From October to November 2018, the virus infected 35 people at the Wanaque Center, including 23 children. Ultimately, 36 residents and one staff member were diagnosed with the adenovirus. The ill ranged in age from toddlers to teens, and eleven children died. It was "one of the nation's deadliest long-term-care outbreaks" and "one of the nation's worst recorded outbreaks of the [adeno]virus."

Over three visits in early November, state inspectors gave the Wanaque Center the worst rating possible, "immediate jeopardy." Federal inspectors also visited the center, from November 13 through 17, giving the center six "immediate jeopardy violations" for systemic deficiencies in care. Inspectors initially blamed poor hygiene for the outbreak. However, later, federal inspectors also implicated poor planning by management. A November 17 report by the New York office of the Centers for Medicare and Medicaid Services (CMS) blamed the outbreak on the center's response, particularly management for lack of planning and slow responses, leading to delays "in identifying, reporting and controlling the outbreak." The pediatric medical director, for example, was not informed what exactly his job was, and was not informed of the number of infected patients until after the fourth death.
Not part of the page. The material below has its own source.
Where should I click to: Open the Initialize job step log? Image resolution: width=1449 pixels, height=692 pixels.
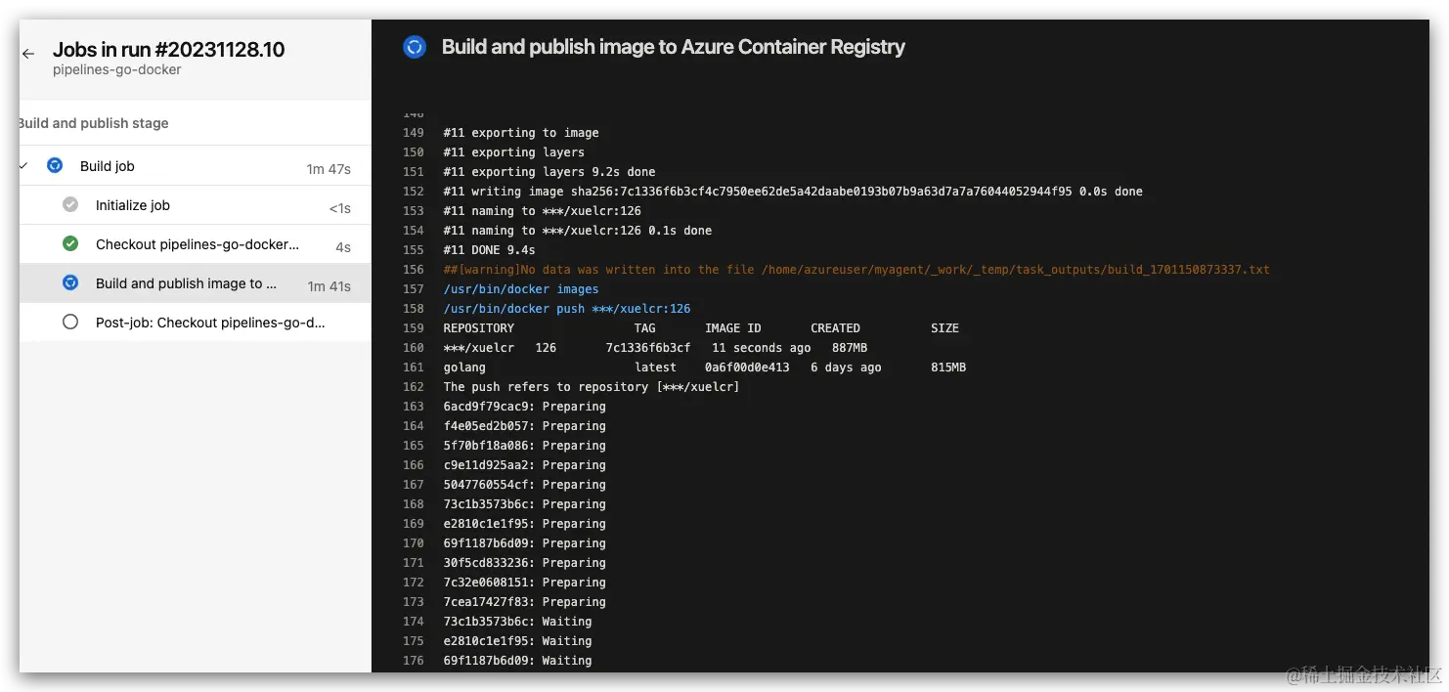[133, 205]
Wanaque Center strongly contested the findings, calling the report flawed and appealing the report to dispute "unfounded allegations." Several lawsuits concerning the outbreak were filed against the center in late 2018.

===Nov-Dec 2018: University of Maryland outbreak===
At the height of the outbreak in New Jersey, an outbreak of the same strain of the virus occurred among students at the University of Maryland, College Park. The college learned about the first case of adenovirus on November 1, and by mid-December, 35 cases involving the same strain of the virus had been reported at the university. Among those cases, 18-year old freshman Olivia Paregol, who was "immunosuppressed because of medication for Crohn's disease", died on November 18, 2018. In its coverage, the press noted that an adenovirus vaccine exists but not generally available to the public. It has been proposed that the Maryland outbreak was connected to a mold outbreak on the campus during the same period.

In January 2019, the University of Maryland began a weeks-long effort to have a contracted cleaning company disinfect all surfaces in the dorms where the outbreak occurred. The death of Paregol prompted Maryland Governor Larry Hogan to address the matter as "very concerning".

===2018-2019: New Jersey responses===
On November 20, 2018, members of the New Jersey Legislature representing the affected district sent a letter to New Jersey Attorney General Gurbir Grewal requesting an investigation of claims that "the facility delayed sending children for treatment for non-medical reasons" relating to the collection of Medicaid payments.

A hearing on the outbreak was held by the NJ Senate Health Committee on December 3, 2018. At the hearing, the NJ health department head announced that state health policy had been changed as a result of the outbreak, requiring the health commissioner to be notified immediately when outbreaks result in the deaths of children.

In direct response to the Wanaque outbreak, a June 2019 report from the New Jersey Health Department called for new legislation that would require New Jersey's long-term care centers to submit outbreak response plans to the state. Other recommendations included quickly separating sick residents and designated staff, as well as quickly notifying guardians when outbreaks occur. The issue was included through $2.5 million in competitive grant funding by the proposed budget of New Jersey Governor Phil Murphy. The resultant state bill, A5527, was based on the report and faced no opposition when passing both houses of the state legislature in late June 2019. On August 15, 2019, Murphy cited the 11 dead children of the Wanaque Center outbreak when signing the bill into law. Among other regulations, A5527 requires certain long-term facilities to provide outbreak response plans to the state within 180 days of signing. Other new requirements involve promptly notifying residents, families, staff, and visitors of an outbreak. At the time the bill was signed, Wanaque remained under state and federal investigation for how it handled the outbreak.